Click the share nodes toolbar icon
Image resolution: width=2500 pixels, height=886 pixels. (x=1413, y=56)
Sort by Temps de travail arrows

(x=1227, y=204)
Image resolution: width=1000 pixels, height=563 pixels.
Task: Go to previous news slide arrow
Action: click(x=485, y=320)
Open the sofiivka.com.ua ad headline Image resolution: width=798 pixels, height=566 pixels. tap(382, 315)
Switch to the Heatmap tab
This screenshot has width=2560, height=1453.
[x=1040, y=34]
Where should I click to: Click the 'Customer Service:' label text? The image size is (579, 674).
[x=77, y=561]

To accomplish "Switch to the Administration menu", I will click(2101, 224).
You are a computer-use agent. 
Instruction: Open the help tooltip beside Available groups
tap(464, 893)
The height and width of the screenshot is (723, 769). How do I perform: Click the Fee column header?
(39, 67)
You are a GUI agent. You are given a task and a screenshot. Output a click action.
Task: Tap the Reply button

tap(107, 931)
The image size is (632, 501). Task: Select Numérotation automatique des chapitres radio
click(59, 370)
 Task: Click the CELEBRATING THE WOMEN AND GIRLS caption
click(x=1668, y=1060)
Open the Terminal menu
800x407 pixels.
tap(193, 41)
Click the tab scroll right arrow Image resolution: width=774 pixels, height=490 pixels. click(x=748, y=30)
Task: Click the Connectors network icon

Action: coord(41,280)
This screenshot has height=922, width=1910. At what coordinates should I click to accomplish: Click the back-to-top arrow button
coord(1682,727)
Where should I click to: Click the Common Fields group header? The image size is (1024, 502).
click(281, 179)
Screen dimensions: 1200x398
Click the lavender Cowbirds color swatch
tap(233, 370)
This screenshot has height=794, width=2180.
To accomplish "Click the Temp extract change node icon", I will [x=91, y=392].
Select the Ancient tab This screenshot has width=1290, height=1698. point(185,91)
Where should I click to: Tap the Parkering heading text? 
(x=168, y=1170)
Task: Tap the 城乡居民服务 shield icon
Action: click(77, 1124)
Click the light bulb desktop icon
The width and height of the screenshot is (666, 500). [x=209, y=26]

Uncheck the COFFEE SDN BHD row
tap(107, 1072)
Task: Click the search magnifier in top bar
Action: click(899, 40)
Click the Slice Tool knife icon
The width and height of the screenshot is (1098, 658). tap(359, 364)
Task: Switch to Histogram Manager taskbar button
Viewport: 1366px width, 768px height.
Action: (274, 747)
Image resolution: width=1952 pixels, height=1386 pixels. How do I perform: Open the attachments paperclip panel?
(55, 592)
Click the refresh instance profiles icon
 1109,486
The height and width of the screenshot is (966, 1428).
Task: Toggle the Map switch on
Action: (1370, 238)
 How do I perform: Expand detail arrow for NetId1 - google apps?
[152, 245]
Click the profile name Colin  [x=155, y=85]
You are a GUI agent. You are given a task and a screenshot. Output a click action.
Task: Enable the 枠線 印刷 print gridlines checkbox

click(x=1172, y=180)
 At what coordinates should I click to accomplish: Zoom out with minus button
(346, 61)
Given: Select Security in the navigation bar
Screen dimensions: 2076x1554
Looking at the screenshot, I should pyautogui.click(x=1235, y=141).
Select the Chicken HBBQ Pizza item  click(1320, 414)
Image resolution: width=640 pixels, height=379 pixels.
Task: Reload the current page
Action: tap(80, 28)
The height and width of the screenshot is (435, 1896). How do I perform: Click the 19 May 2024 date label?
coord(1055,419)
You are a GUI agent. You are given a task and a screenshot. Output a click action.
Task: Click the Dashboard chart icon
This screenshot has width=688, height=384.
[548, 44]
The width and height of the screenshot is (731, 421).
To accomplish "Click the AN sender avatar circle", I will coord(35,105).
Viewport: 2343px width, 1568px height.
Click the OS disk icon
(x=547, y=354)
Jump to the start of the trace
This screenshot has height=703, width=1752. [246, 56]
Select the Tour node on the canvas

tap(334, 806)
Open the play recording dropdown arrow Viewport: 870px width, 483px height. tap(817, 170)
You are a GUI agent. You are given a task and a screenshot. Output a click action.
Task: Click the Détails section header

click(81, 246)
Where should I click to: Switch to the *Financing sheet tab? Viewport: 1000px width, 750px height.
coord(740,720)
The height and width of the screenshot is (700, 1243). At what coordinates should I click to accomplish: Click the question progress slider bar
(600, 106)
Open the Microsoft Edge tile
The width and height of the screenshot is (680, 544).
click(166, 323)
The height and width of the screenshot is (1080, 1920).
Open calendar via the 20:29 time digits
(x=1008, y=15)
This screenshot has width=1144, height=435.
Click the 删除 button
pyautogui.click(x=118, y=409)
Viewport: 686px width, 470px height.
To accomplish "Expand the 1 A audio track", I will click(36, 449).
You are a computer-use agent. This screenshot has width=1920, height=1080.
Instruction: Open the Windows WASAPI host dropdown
◆ ◆ ◆ ◆ ◆ ◆ ◆
Return all of the rows above, reproducing each line verbatim and without alteration.

Click the share nodes toolbar icon
Image resolution: width=2500 pixels, height=886 pixels. (x=1413, y=56)
Sort by Temps de travail arrows

(x=1227, y=204)
Image resolution: width=1000 pixels, height=563 pixels.
Task: Go to previous news slide arrow
Action: click(x=485, y=320)
Open the sofiivka.com.ua ad headline Image resolution: width=798 pixels, height=566 pixels. tap(382, 315)
Switch to the Heatmap tab
This screenshot has width=2560, height=1453.
[x=1040, y=34]
Where should I click to: Click the 'Customer Service:' label text? The image size is (579, 674).
[x=77, y=561]

To accomplish "Switch to the Administration menu", I will click(2101, 224).
You are a computer-use agent. 
Instruction: Open the help tooltip beside Available groups
tap(464, 893)
The height and width of the screenshot is (723, 769). How do I perform: Click the Fee column header?
(39, 67)
You are a GUI agent. You are given a task and a screenshot. Output a click action.
Task: Tap the Reply button

tap(107, 931)
The image size is (632, 501). Task: Select Numérotation automatique des chapitres radio
click(59, 370)
 Task: Click the CELEBRATING THE WOMEN AND GIRLS caption
click(x=1668, y=1060)
Open the Terminal menu
800x407 pixels.
tap(193, 41)
Click the tab scroll right arrow Image resolution: width=774 pixels, height=490 pixels. click(x=748, y=30)
Task: Click the Connectors network icon

Action: coord(41,280)
This screenshot has height=922, width=1910. At what coordinates should I click to accomplish: Click the back-to-top arrow button
coord(1682,727)
Where should I click to: Click the Common Fields group header? The image size is (1024, 502).
click(281, 179)
Screen dimensions: 1200x398
Click the lavender Cowbirds color swatch
tap(233, 370)
This screenshot has height=794, width=2180.
To accomplish "Click the Temp extract change node icon", I will [x=91, y=392].
Select the Ancient tab This screenshot has width=1290, height=1698. point(185,91)
Where should I click to: Tap the Parkering heading text? 
(x=168, y=1170)
Task: Tap the 城乡居民服务 shield icon
Action: click(77, 1124)
Click the light bulb desktop icon
The width and height of the screenshot is (666, 500). [x=209, y=26]

Uncheck the COFFEE SDN BHD row
tap(107, 1072)
Task: Click the search magnifier in top bar
Action: click(899, 40)
Click the Slice Tool knife icon
The width and height of the screenshot is (1098, 658). tap(359, 364)
Task: Switch to Histogram Manager taskbar button
Viewport: 1366px width, 768px height.
Action: (274, 747)
Image resolution: width=1952 pixels, height=1386 pixels. How do I perform: Open the attachments paperclip panel?
(55, 592)
Click the refresh instance profiles icon
 1109,486
The height and width of the screenshot is (966, 1428).
Task: Toggle the Map switch on
Action: (1370, 238)
 How do I perform: Expand detail arrow for NetId1 - google apps?
[152, 245]
Click the profile name Colin  [x=155, y=85]
You are a GUI agent. You are given a task and a screenshot. Output a click action.
Task: Enable the 枠線 印刷 print gridlines checkbox

click(x=1172, y=180)
 At what coordinates should I click to accomplish: Zoom out with minus button
(346, 61)
Given: Select Security in the navigation bar
Screen dimensions: 2076x1554
Looking at the screenshot, I should pyautogui.click(x=1235, y=141).
Select the Chicken HBBQ Pizza item  click(1320, 414)
Image resolution: width=640 pixels, height=379 pixels.
Task: Reload the current page
Action: tap(80, 28)
The height and width of the screenshot is (435, 1896). How do I perform: Click the 19 May 2024 date label?
coord(1055,419)
You are a GUI agent. You are given a task and a screenshot. Output a click action.
Task: Click the Dashboard chart icon
This screenshot has width=688, height=384.
[548, 44]
The width and height of the screenshot is (731, 421).
To accomplish "Click the AN sender avatar circle", I will coord(35,105).
Viewport: 2343px width, 1568px height.
Click the OS disk icon
(x=547, y=354)
Jump to the start of the trace
This screenshot has height=703, width=1752. [246, 56]
Select the Tour node on the canvas

tap(334, 806)
Open the play recording dropdown arrow Viewport: 870px width, 483px height. tap(817, 170)
You are a GUI agent. You are given a task and a screenshot. Output a click action.
Task: Click the Détails section header

click(81, 246)
Where should I click to: Switch to the *Financing sheet tab? Viewport: 1000px width, 750px height.
coord(740,720)
The height and width of the screenshot is (700, 1243). At what coordinates should I click to accomplish: Click the question progress slider bar
(600, 106)
Open the Microsoft Edge tile
The width and height of the screenshot is (680, 544).
click(166, 323)
The height and width of the screenshot is (1080, 1920).
Open calendar via the 20:29 time digits
(x=1008, y=15)
This screenshot has width=1144, height=435.
Click the 删除 button
pyautogui.click(x=118, y=409)
Viewport: 686px width, 470px height.
To accomplish "Expand the 1 A audio track", I will click(36, 449).
You are a computer-use agent. This screenshot has width=1920, height=1080.
Instruction: Open the Windows WASAPI host dropdown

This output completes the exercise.